Berlin. Die Internetwirtschaft wehrt sich gegen die Pläne der EU-Kommission zur europaweiten Sperrung von Internetseiten mit Kinderpornografie. Zur Begründung verwies der Interessenverband Eco gestern in Berlin auf die Erfolge mit dem Löschen entsprechender Seiten. Demnach konnten im ersten Halbjahr von 197 gemeldeten Kinderporno-Seiten innerhalb einer Woche auf Betreiben des Verbandes 194 Seiten abgeschaltet werden. Die aus Brüssel geforderte Zugangserschwerung sei unnötig, hieß es.

Auch Justizministerin Sabine Leutheusser-Schnarrenberger (FDP) ist gegen die Pläne von EU-Innenkommissarin Cecilia Malmström, die die Mitgliedstaaten per Richtlinie zur Sperrung verpflichten will. "Die Ministerin lehnt das ab", sagte ein Sprecher.

Die Große Koalition aus CDU/CSU und SPD hatte noch das Zugangserschwerungsgesetz zur Bekämpfung von Kinderpornografie im Netz auf den Weg gebracht. Dieses sieht ebenfalls eine Sperrung für die Internetangebote vor, bei denen eine Löschung nicht möglich wäre. Schwarz-Gelb setzte das Gesetz nach der Wahl außer Kraft.
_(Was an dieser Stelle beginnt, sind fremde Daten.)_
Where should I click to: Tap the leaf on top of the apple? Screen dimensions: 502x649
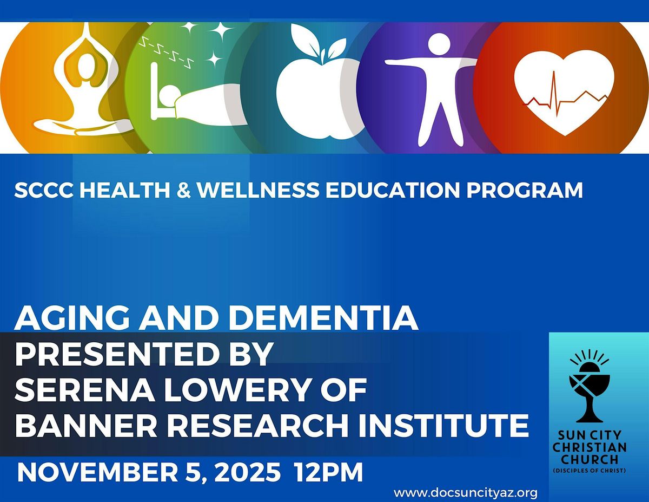pyautogui.click(x=306, y=38)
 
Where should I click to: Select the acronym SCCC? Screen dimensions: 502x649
pyautogui.click(x=41, y=190)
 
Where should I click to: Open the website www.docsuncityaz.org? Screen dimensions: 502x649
pyautogui.click(x=465, y=492)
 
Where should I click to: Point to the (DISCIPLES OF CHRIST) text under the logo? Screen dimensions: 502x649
pyautogui.click(x=590, y=470)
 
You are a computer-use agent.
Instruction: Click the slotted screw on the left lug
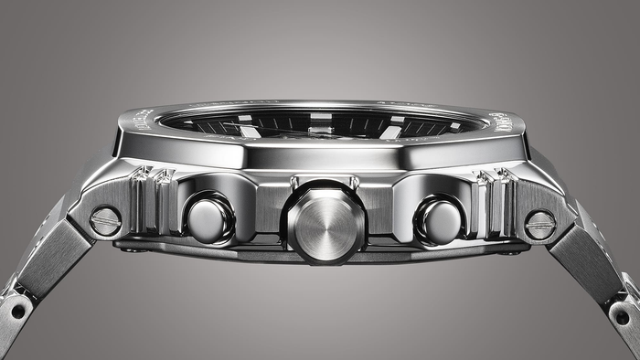pyautogui.click(x=106, y=220)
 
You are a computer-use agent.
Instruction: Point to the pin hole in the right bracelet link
pyautogui.click(x=622, y=316)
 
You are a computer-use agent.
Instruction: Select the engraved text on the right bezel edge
pyautogui.click(x=500, y=121)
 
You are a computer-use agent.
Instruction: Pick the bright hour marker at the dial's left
pyautogui.click(x=249, y=131)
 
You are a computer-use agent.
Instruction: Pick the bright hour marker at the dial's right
pyautogui.click(x=393, y=131)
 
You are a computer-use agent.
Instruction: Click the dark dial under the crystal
pyautogui.click(x=320, y=124)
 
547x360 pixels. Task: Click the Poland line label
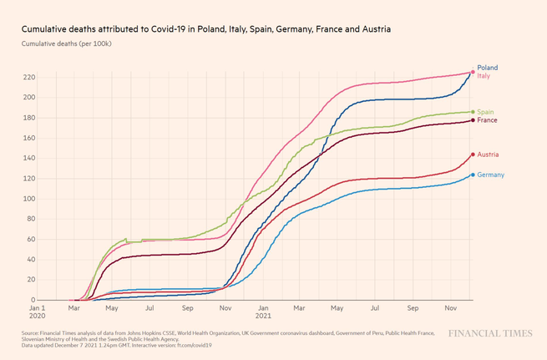487,68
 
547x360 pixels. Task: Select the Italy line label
484,76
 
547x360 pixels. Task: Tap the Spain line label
485,112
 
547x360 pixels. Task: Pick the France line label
487,120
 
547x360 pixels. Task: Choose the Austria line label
488,155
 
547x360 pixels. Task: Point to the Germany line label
490,175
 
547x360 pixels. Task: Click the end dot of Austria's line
473,155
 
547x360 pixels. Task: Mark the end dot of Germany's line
473,175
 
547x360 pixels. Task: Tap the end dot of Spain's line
473,112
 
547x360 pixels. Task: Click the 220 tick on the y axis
28,78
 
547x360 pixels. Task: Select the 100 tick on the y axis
28,199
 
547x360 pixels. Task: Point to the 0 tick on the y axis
33,300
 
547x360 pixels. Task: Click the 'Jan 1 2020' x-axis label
36,312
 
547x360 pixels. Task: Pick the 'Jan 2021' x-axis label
263,312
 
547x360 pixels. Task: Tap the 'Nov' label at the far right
451,307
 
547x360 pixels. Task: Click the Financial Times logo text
489,334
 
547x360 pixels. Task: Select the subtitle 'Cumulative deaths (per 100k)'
67,43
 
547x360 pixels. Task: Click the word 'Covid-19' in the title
168,29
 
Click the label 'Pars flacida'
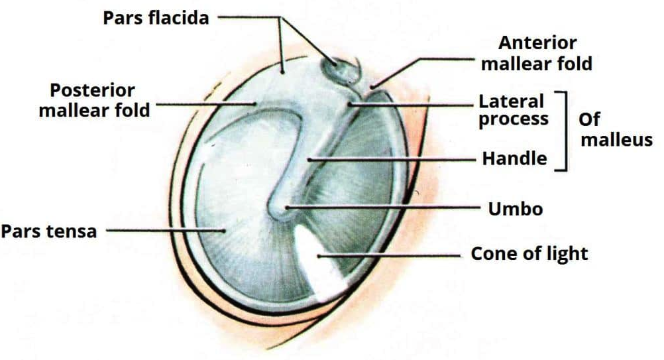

Die Aussetzung laufe "mindestens noch bis Ende Februar", erklärte der Sprecher.

Der Präsident des Bundeskriminalamtes (BKA), Jörg Ziercke, hingegen setzte sich erneut für Internetsperren ein. "Wir haben die Erfahrung gemacht, dass sich die Mehrzahl der Nutzer über das World Wide Web den ersten Zugang zu den jeweils gewünschten Inhalten erschließt", sagte Ziercke der "Welt". Rund 1500 Hinweise pro Jahr auf Internetseiten mit bis zu 1000 kinderpornografischen Bildern seien eindeutig. "Internetsperren können Tätergewinne durch rückläufige Kundenzahlen reduzieren und die Traumatisierung der dargestellten Opfer verhindern", fügte der BKA-Chef hinzu.